Ontario Board Orders Discipline Hearing

An Ontario review board has sharply rebuked the province's College of Physicians and Surgeons for not conducting a disciplinary hearing for a doctor who anonymously issued intimidating letters to colleagues at Toronto's Hospital for Sick Children.

In a decision released Nov. 21, Ontario's Health Professions Appeal and Review Board found the college should have considered disciplinary action against Dr. Gideon Koren for a series of poison pen letters he sent to doctors supporting Dr. Nancy Olivieri.

Koren issued the letters during a prolonged controversy at the hospital which erupted after Olivieri informed patients of possible risks to a drug she was testing, against the wishes of the drug's manufacturer, Apotex. Neither the hospital nor the University of Toronto where Olivieri is cross-appointed supported her in the affair.

One letter that Koren sent referred to those supporting Olivieri as a "group of pigs." Another letter sent to Dr. Peter Durie warned: "You cannot overestimate the contempt and mistrust we have towards you."

Koren initially denied writing the letters but later admitted he was the author when confronted with DNA evidence that matched saliva on the envelopes with his own.

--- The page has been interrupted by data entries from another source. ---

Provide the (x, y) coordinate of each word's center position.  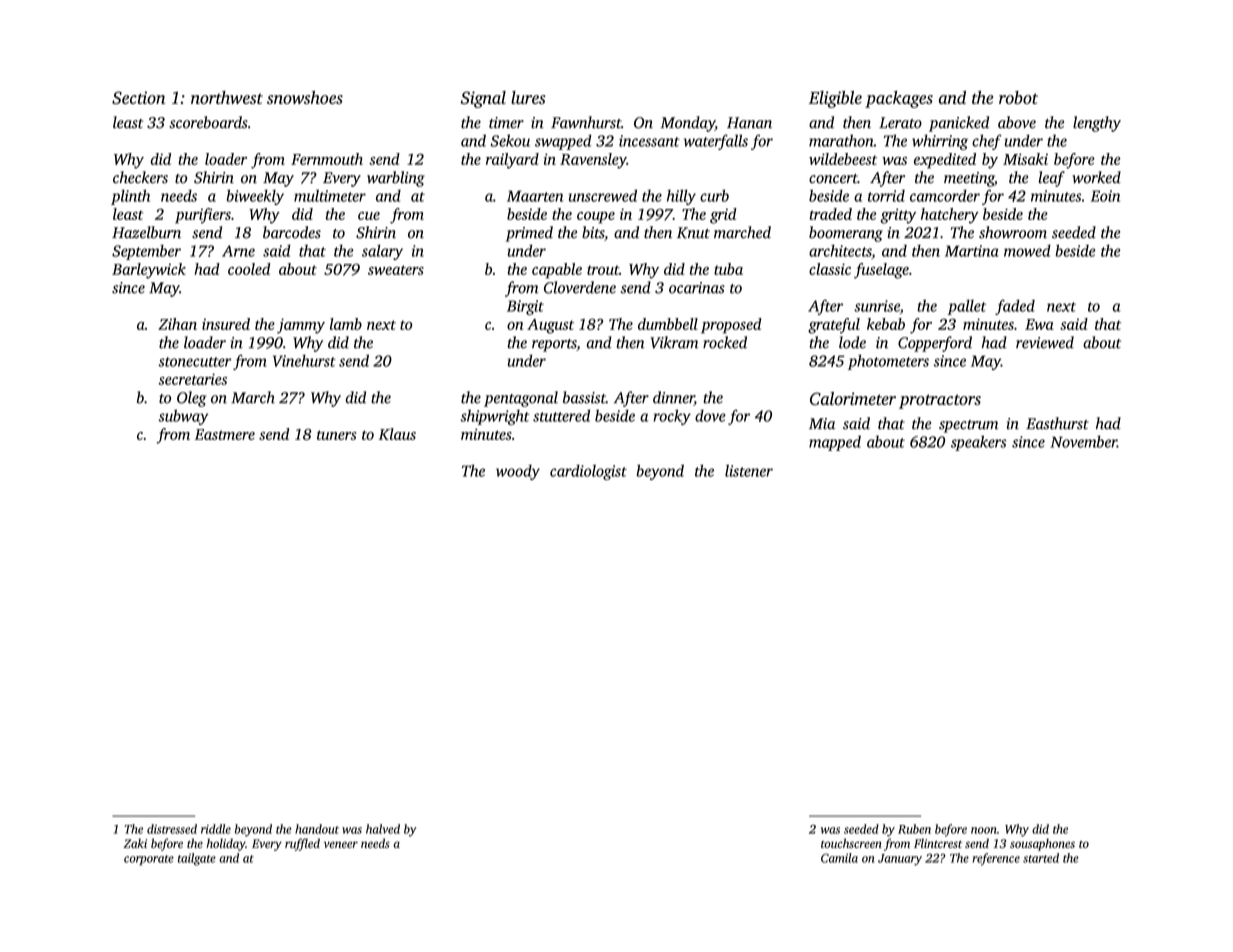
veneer (341, 844)
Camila (839, 858)
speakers (978, 443)
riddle (216, 829)
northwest (227, 97)
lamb (346, 324)
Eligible (835, 99)
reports (554, 345)
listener (749, 471)
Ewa (1039, 324)
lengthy (1097, 124)
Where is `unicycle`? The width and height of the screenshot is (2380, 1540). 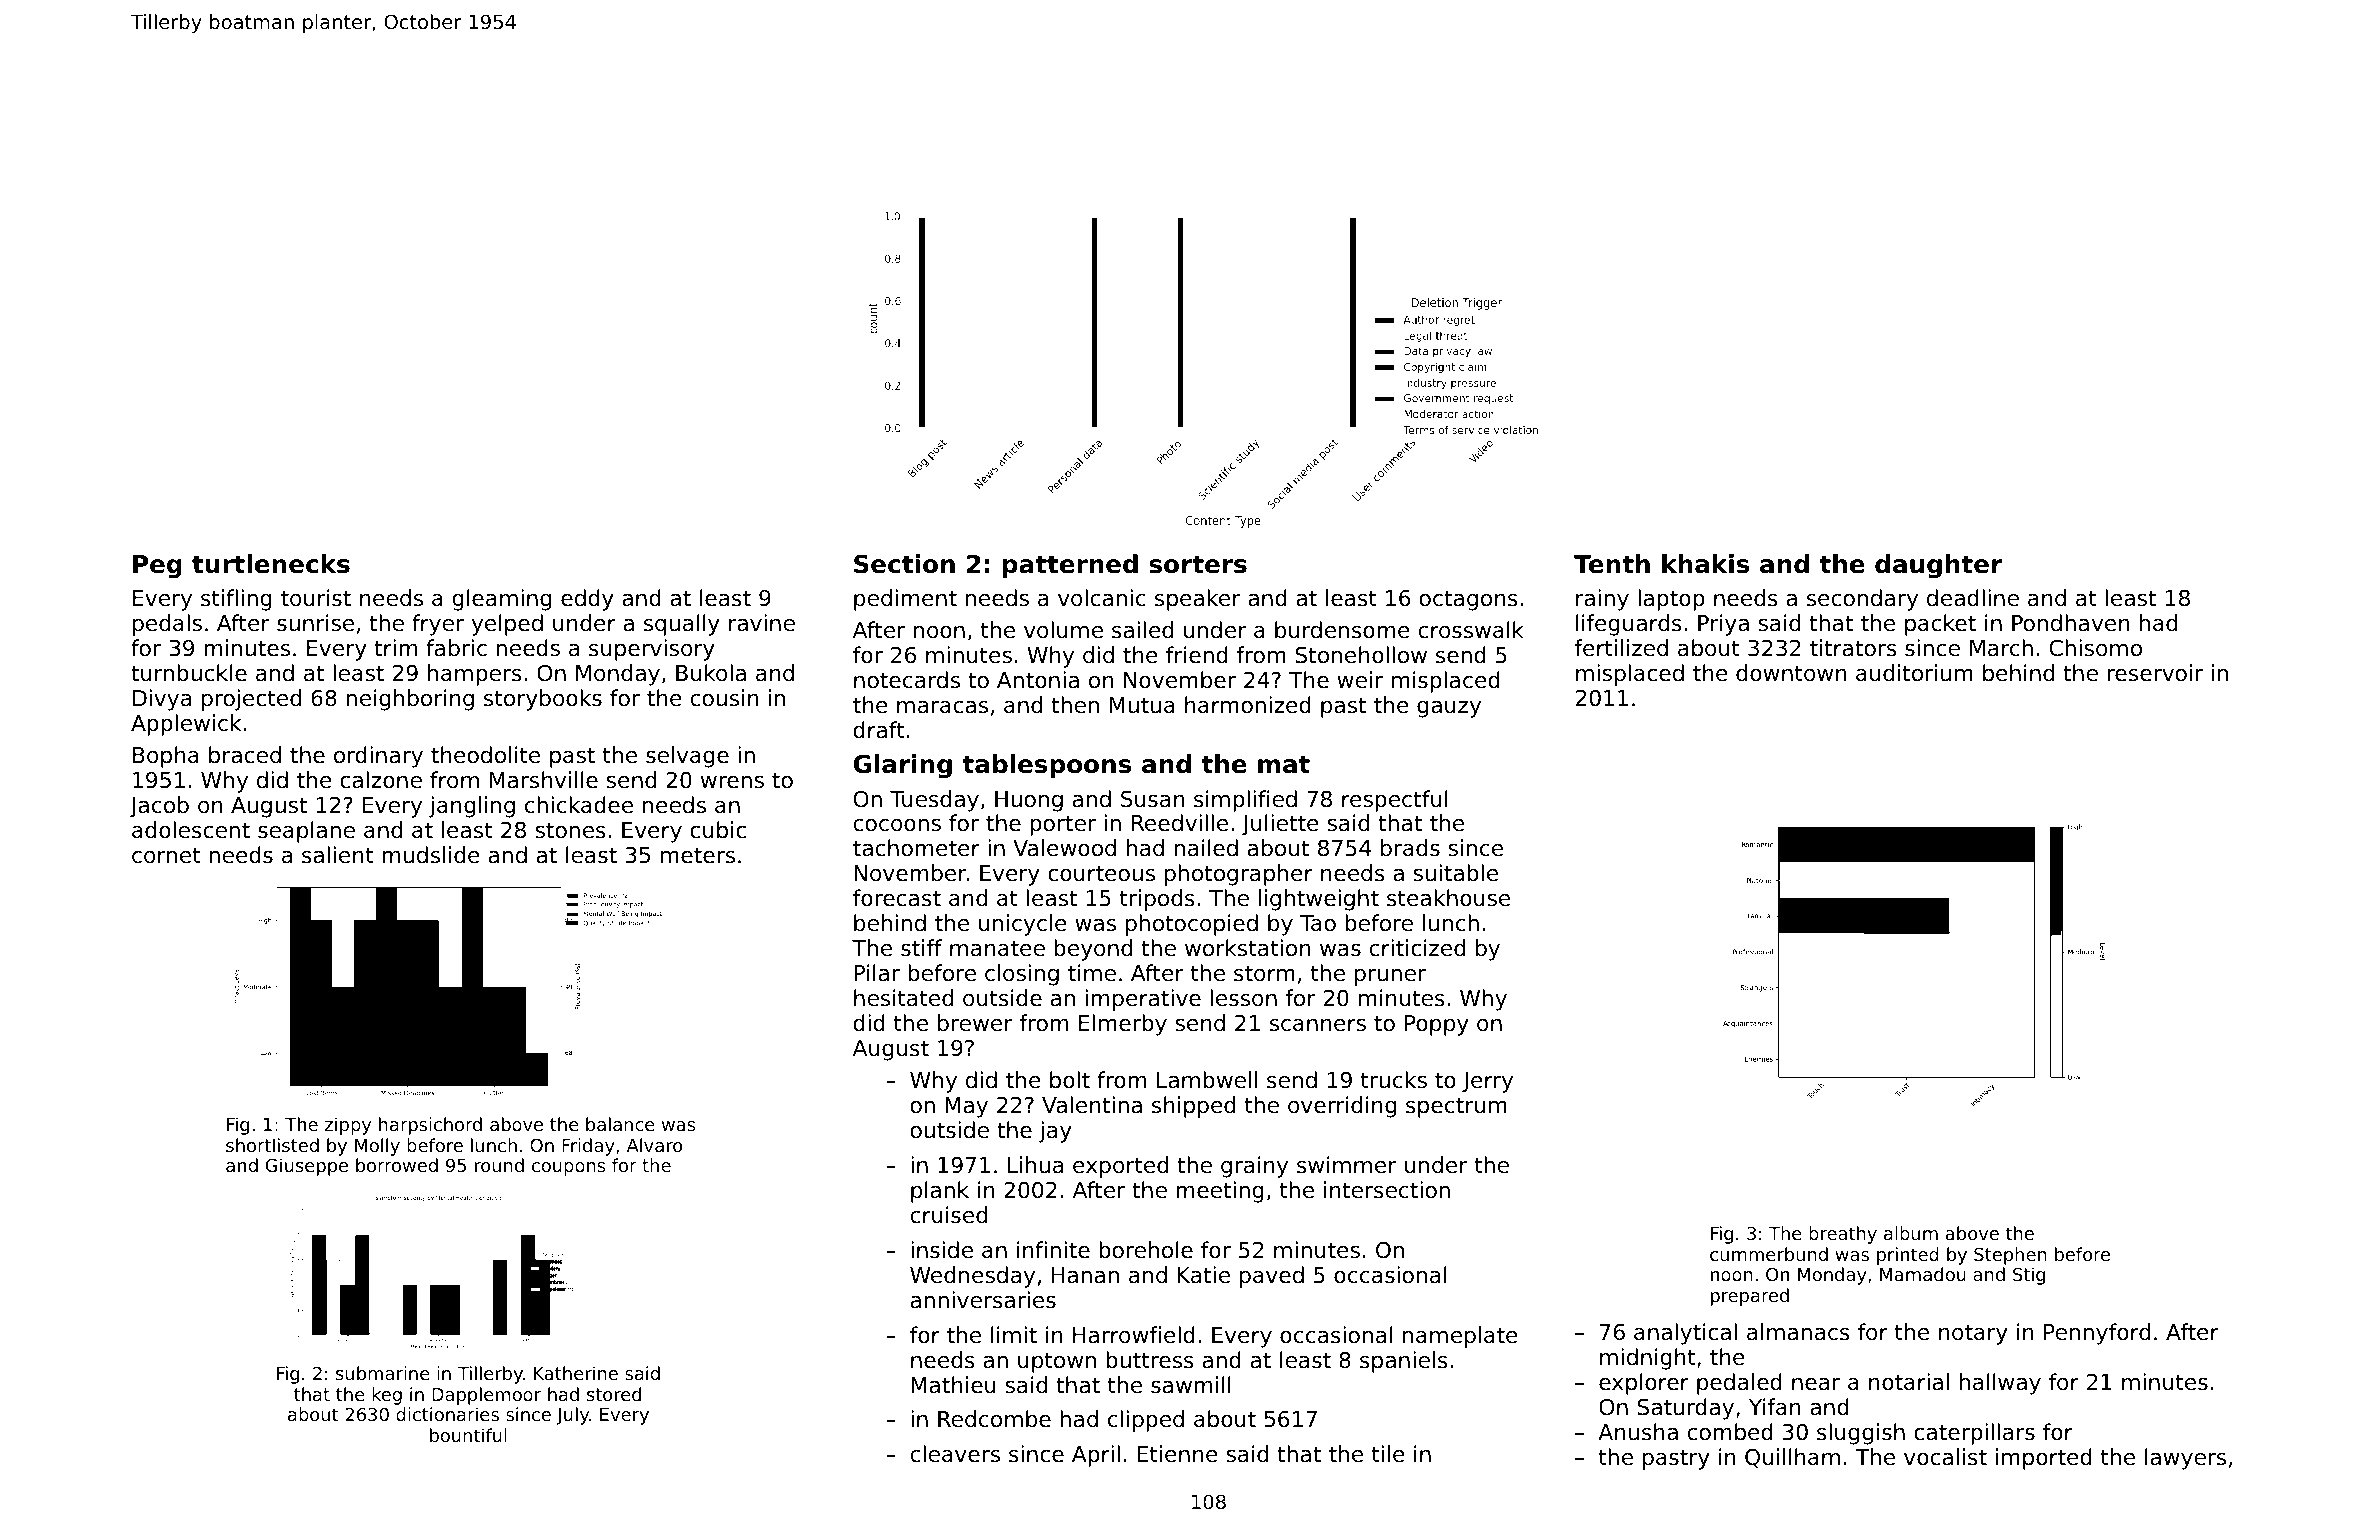 unicycle is located at coordinates (1023, 925).
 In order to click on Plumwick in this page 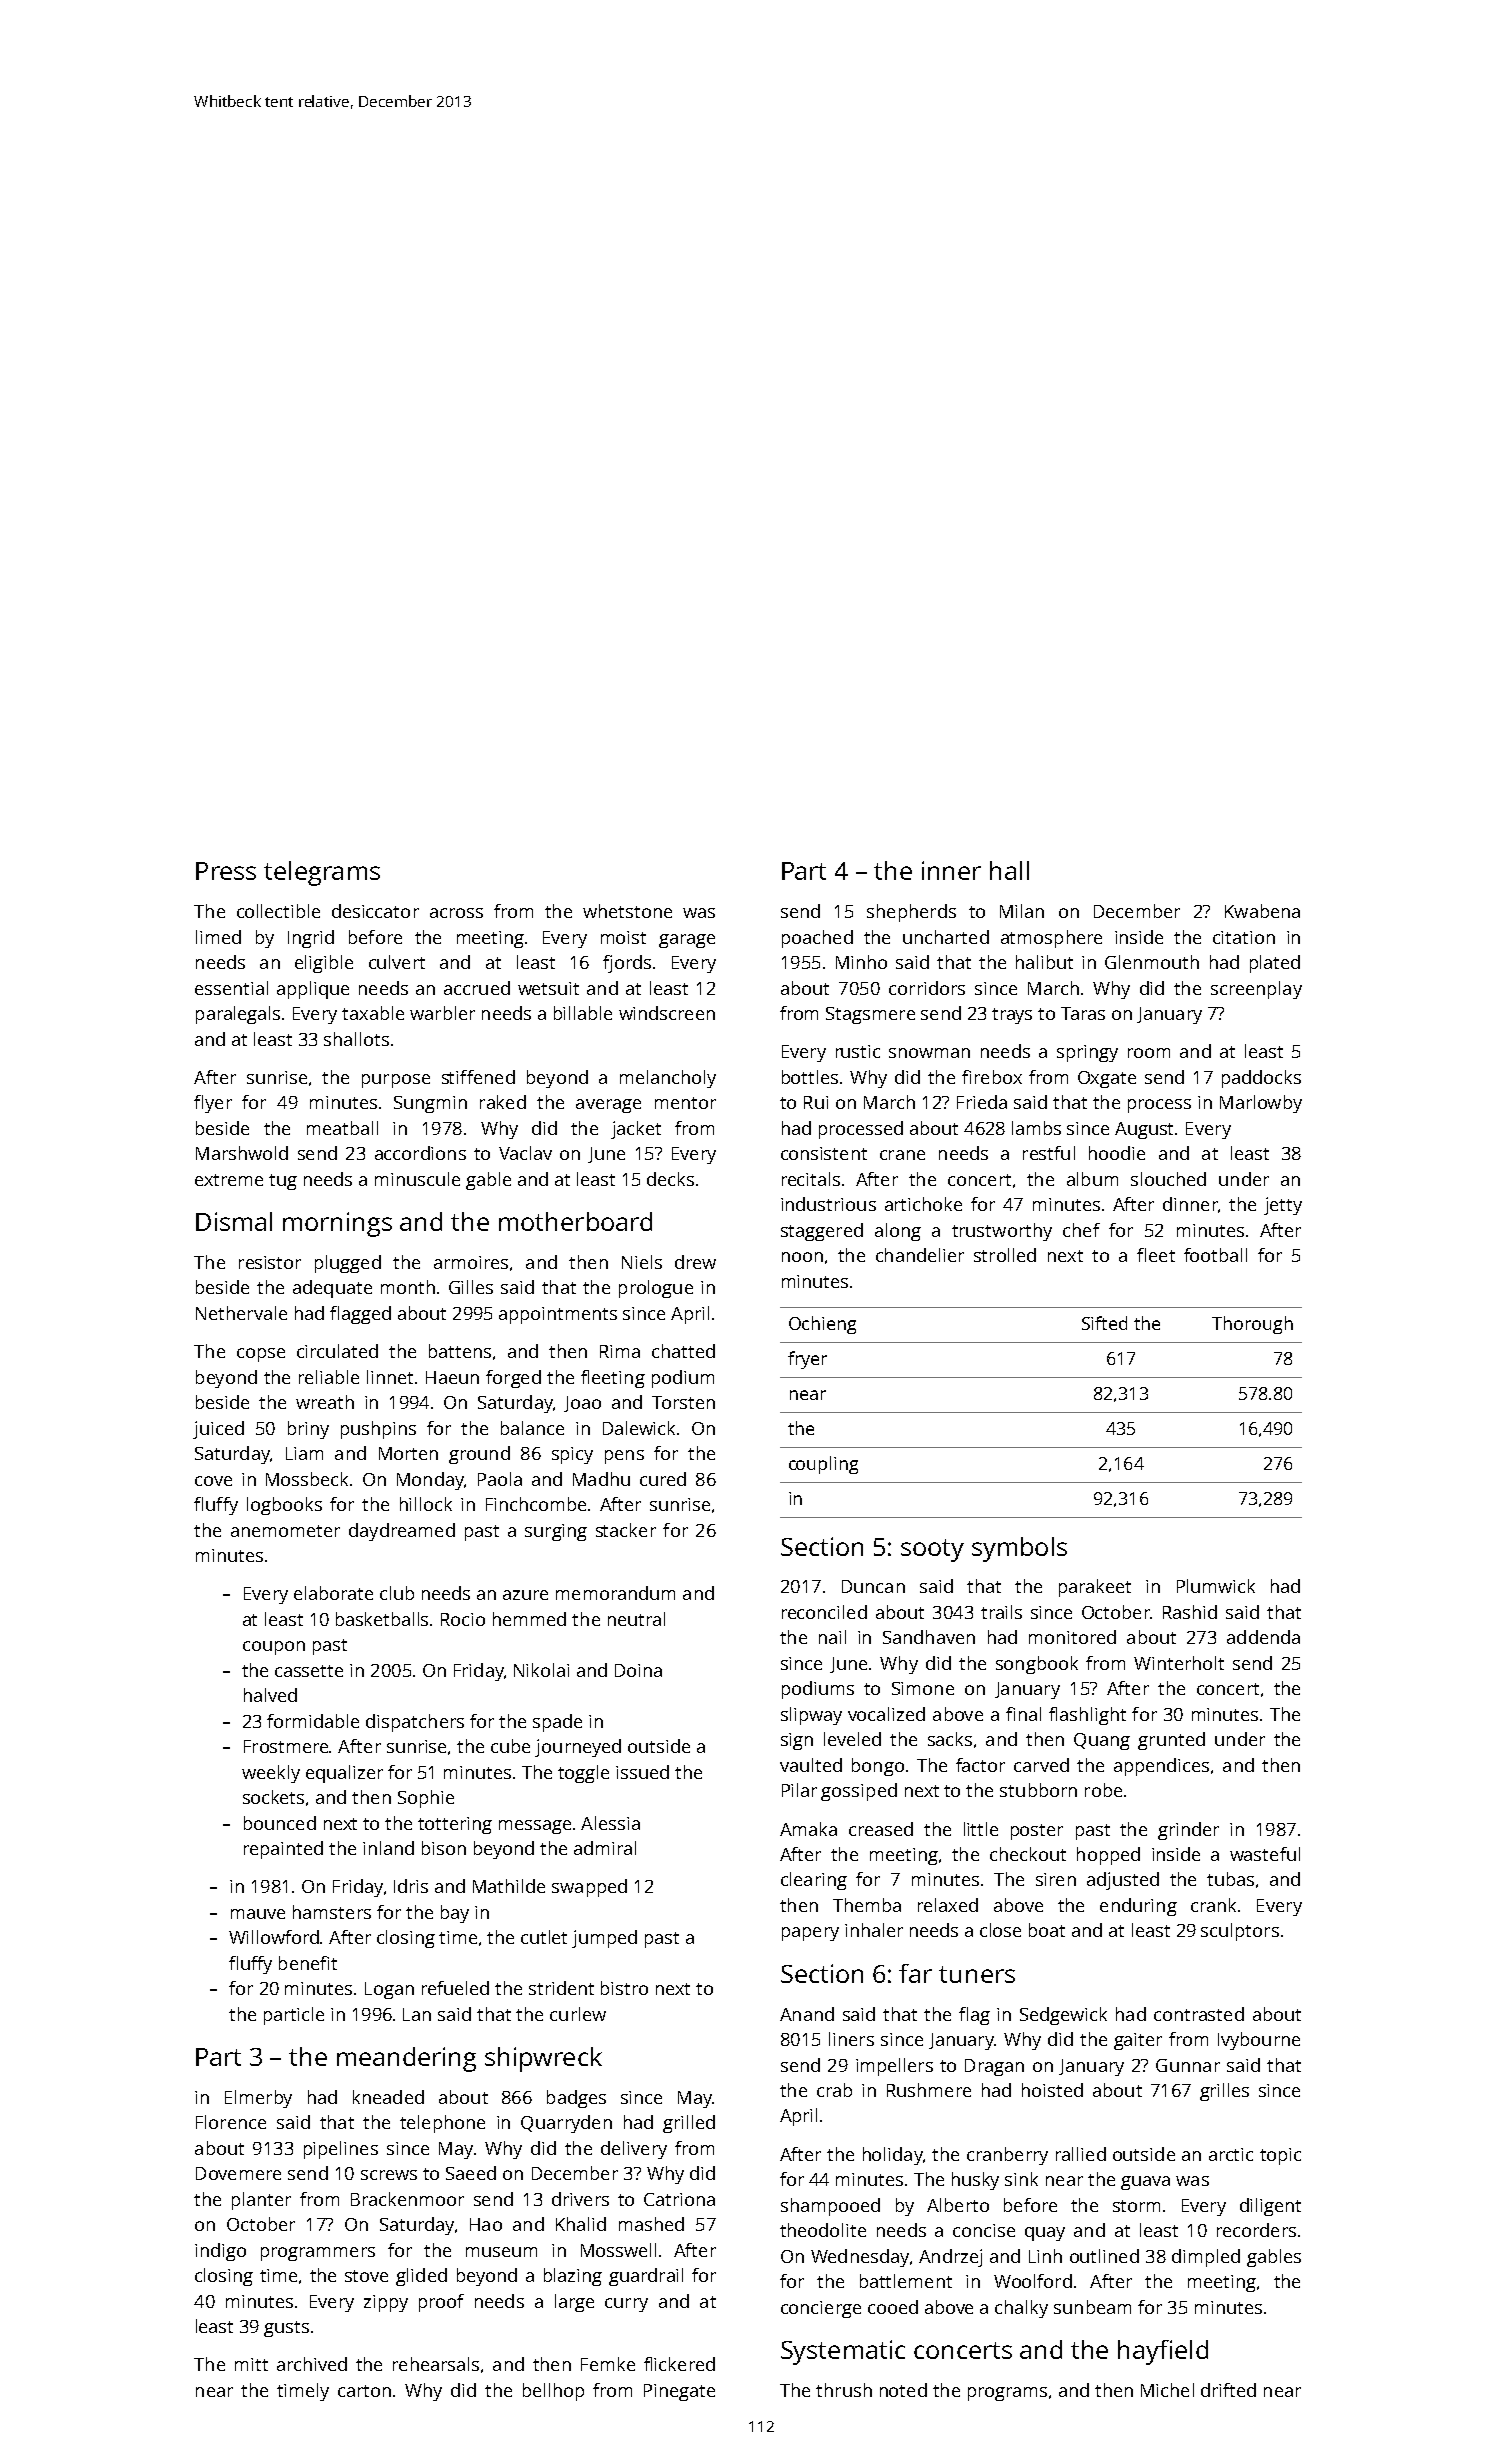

The doctors who received the letters filed a complaint with the Ontario College of Physicians and Surgeons on Oct.1, 1999. In a ruling issued in January 2000, the college found that the letters were "an unprofessional form of communication," but refused to consider any disciplinary action.

However, in its ruling, the review board ordered the case to be sent back to the college for a full disciplinary hearing.

"The unprofessionalism and lack of judgement demonstrated by these anonymous letters over a medical dispute, and Dr. Koren's denial of having written them ... is, in the Board's view, very relevant to a consideration of the behaviour, integrity and judgement expected of medical professionals," the review board concluded.

The doctors who filed the initial complaint welcomed the review board's decision. "We see this ruling as a vindication for what we've been saying all along. We have not been adequately listened to, and I would expand that beyond the college and point fingers at the hospital as well," Durie said.